A verdade é que Inês ansiava
por um olhar que se cruzasse com o dela. Seria um ato de amor por ela, consigo.
A verdade é que as dores
constantes que moíam todo o seu corpo, os zumbidos que há tantos anos não a
deixavam saborear o silêncio e descansar, o cansaço permanente eram sempre um
mal menor relativamente à ausência de comunicação.
Onde estaria a verdade do
amor de Vilela, que ela não via? Poderia esse amor transparecer através do
milagre da mudança dele? Se Vilela fosse mais paciente, ponderado, dedicado, verdadeiro,
entusiasmado pela vida, ela sentir-se-ia amada.
Era profunda a dor pelos
beijos e abraços que não dava, pelos sorrisos calados, pelas brincadeiras que
não aconteciam.
Que sentido teria permitir a
sua vida ser privada da alegria, graça, felicidade partilhadas em favor dos benefícios
do hipotético percurso que ele não queria ou não conseguia fazer?
E enquanto ele não percebesse
quais as diferenças entre a sua mulher e qualquer outra pessoa, não entraria
nela, nem iria seduzi-la. Era evidente que para Inês a sedução seria o gosto posto
em cada pequena coisa feita ao longo do dia, fazendo amor com a vida, sentindo-se
vital como uma respiração. Mas, para Vilela, ela era apenas essencial na sua presença,
existindo num plano muito inferior à paixão dele pelo conhecimento, pela sabedoria.

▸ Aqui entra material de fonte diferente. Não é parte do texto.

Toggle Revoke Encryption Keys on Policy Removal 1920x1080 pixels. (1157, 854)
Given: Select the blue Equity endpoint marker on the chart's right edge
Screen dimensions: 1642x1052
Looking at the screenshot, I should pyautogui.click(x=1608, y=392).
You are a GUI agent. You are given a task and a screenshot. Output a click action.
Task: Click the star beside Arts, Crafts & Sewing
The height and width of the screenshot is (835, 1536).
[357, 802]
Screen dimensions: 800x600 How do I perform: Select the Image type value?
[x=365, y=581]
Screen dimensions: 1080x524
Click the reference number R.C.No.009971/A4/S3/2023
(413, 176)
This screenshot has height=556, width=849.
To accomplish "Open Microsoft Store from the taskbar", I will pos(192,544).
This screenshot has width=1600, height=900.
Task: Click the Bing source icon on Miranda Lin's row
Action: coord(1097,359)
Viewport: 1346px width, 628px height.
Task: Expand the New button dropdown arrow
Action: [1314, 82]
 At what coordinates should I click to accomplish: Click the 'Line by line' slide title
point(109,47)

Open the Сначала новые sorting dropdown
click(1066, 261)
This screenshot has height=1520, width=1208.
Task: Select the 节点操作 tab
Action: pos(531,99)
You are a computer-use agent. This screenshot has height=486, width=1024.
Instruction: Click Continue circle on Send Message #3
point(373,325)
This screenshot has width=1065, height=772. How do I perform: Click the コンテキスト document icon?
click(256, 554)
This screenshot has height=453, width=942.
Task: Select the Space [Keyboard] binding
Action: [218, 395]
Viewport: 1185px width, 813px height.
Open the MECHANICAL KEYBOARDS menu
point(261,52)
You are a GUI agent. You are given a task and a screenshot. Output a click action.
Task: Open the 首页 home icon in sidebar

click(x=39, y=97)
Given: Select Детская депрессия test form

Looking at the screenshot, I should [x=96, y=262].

Ele, que afirmava não saber
como tomar iniciativa relativamente ao encontro com ela, era ferozmente
impelido a escrever e a estudar os mais infindáveis temas, alheando-se do
espaço e do tempo, vivendo no mundo das reflexões, deixando-a a almoçar e a
sonhar sozinha.
A verdade é que Inês queria
ter um homem, que não transformasse tudo em sacrifícios: que deixasse
transbordar a felicidade de estar com os outros; que não desesperasse com os
pequenos problemas do dia-a-dia (essa seria a verdadeira inteligência e força);
que a tocasse deliciosamente com o olhar, palavras, gestos; que lhe fizesse falta,
que lhe fizesse mesmo muita falta!
A verdade é que a sua
felicidade estava condenada, porque sentia-se gorda, velha, doente e apenas suspensa
por um fio.
Paradoxalmente, parecia-lhe pecado
viver naquela agonia, e saber dos que passam frio, fome e tortura. Via como
ridícula a sua infelicidade perante isso!
Questionava-se: “O que é que
eu vim fazer ao mundo?” Partilhara com alguns o prazer de aprender, da
exigência, de conhecer, de saborear a arte e a terra, ajudara algumas pessoas,
mas ficara afogada naquela solidão desmedida.
E Vilela, sempre absorto com
algum pensamento muito elevado, não se apercebia de que ela morrera a seu lado
e já só arrastava o corpo numa dança vazia, sem esperança.